MARRIED women may soon be able to use two surnames in a move aimed at making life easier for both the increasing number of international couples in Slovakia and partners who simply wish to keep their original surname.
The Interior Ministry, which decided to back the amendment and presented it to cabinet, said it was common practice in European Union member states. If passed by parliament, the amendment will be effective as of July 1.
Until now in Slovakia, a woman could keep her maiden name but was then not allowed to use the husband's name.
Under the amendment, if a couple decides to use a husband's surname as a common surname but the wife wishes to keep her maiden name as well, she will first list the husband's name with the Slovak ending "-ová" indicating female gender, and after a dash, list her maiden name.
If a couple decides to use the wife's surname as a common one, but the husband wants to keep his original surname, he will first list his original surname and his wife's surname after a dash.
The couple's children will use one surname only - the one that the couple agree on as their common surname.
The practice of using two surnames was banned under a law passed in 1951, said Milan Jančo, head of the Interior Ministry's registry office, in order to simplify paperwork.
Exceptionally people could use two surnames but only if they were able to prove that the two surnames were a historical part of their given family and that generations before had used the name in such 'double barrelled' form.

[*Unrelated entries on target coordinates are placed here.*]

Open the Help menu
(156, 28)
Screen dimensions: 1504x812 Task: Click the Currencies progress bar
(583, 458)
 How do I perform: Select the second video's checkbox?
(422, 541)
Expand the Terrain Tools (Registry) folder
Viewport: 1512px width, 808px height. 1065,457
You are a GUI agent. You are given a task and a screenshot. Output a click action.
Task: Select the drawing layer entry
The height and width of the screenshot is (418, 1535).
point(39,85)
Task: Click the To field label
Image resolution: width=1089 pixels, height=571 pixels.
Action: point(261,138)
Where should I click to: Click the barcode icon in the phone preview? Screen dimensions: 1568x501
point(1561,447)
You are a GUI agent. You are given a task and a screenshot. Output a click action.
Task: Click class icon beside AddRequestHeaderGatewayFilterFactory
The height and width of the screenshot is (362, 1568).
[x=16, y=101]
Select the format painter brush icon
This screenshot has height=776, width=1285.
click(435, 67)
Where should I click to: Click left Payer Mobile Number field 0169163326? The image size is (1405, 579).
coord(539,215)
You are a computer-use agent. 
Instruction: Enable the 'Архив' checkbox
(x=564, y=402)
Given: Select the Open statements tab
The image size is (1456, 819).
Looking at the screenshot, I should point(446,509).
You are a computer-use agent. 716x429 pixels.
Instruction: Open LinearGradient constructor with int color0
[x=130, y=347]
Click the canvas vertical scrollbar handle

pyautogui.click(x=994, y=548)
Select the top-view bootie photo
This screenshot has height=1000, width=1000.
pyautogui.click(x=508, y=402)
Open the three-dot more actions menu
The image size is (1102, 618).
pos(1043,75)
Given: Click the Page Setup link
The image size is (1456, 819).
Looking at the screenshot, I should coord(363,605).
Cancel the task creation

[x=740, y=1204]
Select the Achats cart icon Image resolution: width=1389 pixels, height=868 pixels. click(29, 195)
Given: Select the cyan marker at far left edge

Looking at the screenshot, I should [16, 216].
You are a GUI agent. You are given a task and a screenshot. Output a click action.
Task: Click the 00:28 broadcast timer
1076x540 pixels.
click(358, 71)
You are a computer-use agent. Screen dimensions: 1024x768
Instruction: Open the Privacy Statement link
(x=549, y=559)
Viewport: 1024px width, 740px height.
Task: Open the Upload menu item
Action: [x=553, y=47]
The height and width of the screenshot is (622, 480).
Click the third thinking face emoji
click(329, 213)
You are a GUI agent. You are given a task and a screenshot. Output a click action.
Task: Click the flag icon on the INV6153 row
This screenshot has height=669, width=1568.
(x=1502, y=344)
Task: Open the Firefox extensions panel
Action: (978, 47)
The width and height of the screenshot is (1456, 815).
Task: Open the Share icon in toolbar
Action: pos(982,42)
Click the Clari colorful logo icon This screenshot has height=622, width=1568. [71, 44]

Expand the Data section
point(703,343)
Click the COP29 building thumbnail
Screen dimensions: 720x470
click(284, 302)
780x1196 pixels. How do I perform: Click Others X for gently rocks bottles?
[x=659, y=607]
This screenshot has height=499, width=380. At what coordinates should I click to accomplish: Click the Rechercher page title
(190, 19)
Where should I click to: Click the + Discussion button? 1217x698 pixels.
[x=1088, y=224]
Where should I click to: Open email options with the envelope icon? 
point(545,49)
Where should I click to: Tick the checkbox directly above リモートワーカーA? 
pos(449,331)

The "-ová" ending in female Slovak names remains mandatory, and according to Jančo persists mainly due to pressure from Slovak linguists who insist that the endings be used even when talking about foreign women to indicate their sex.
"Linguists don't like to see the name Madeleine Albright appear in print, for example, and insist that media say Albrightová," Jančo said.
He added, however, that registry exceptions were allowed for non-Slovak nationals on request through a law passed in 1994.